=== Begin Enclosure ===
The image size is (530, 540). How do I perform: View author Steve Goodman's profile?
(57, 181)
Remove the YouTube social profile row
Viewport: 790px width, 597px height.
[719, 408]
=== End Enclosure ===
Exercise goal: Give each line of the records above again, unchanged.

Task solution:
The image size is (530, 540). How do I perform: View author Steve Goodman's profile?
(57, 181)
Remove the YouTube social profile row
Viewport: 790px width, 597px height.
[719, 408]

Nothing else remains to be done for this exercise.